We perform validation studies on all these satellite aerosol products using ground-based remote-sensing aerosol measurements, such as those provided by the global Aerosol Robotic Network (AERONET) of Sun- and sky-scanning photometers and the Micro-Pulse Lidar Network (MPLNet). And through the Goddard Interactive Online Visualization ANd aNalysis Infrastructure (GIOVANNI), we have participated in the development of web-based tools to collocate multiple satellite and AERONET products and to analyze them statistically.
To retrieve aerosol properties in greater detail, and to better understand the processes by which they interact with the environment, we participate in field measurement campaigns and analyze the resulting data. During field operations, we contribute satellite-aircraft coordination and flight-planning expertise aimed at maximizing science return, some near-real-time satellite aerosol products, and on-the-spot analysis. In addition, we have developed and maintain a state-of-the-art, ground-based mobile facility for measuring the physical and chemical properties of aerosol and clouds, along with the ambient radiation fields (SMART-COMMIT-ACHIEVE), and the Cloud Absorption Radiometer (CAR) deployed in an aircraft nosecone, that can obtain radiance measurements over the entire sphere in 14 spectral bands.

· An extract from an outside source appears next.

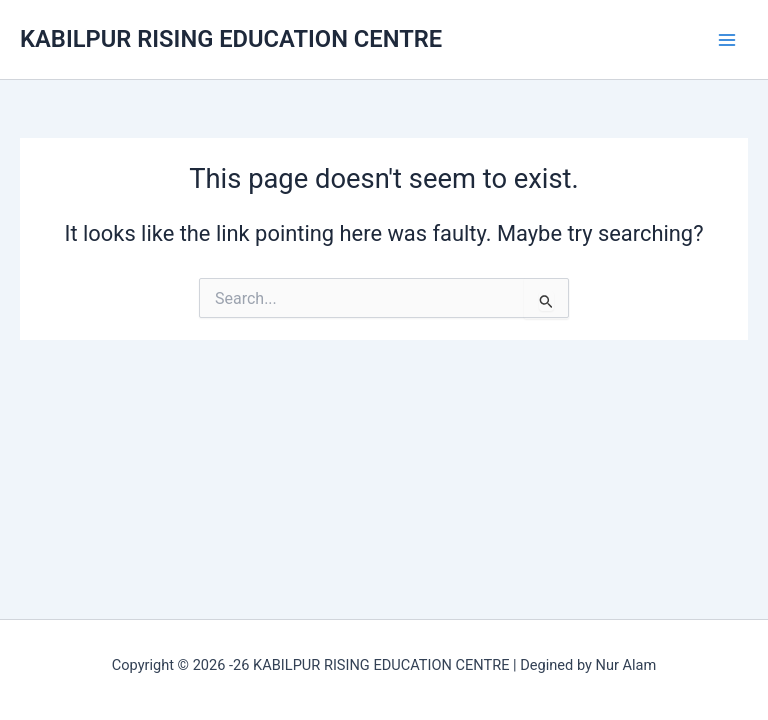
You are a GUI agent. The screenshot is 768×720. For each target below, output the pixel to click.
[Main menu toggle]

The aerosol applications which we lead, and to which we contribute, range from the fundamental radiative transfer used in satellite aerosol retrieval algorithms, to detailed studies of wildfire smoke and volcanic ash plumes, aerosol pollution events and long-term exposure, as well as large-scale aerosol transports, global energy balance assessments, and climate change studies. Research outcomes of the group have contributed significantly to several national and international assessments conducted by the Intergovernmental Panel on Climate Change (IPCC) the U.S. Climate Change Science Program (CCSP), and the United Nations’ Task Force on Hemispheric Transport of Air Pollution (HTAP), among others. As part of our participation in the wider aerosol and climate change communities, we host the AeroCenter seminars, which are webcast regularly so that interested parties can attend remotely.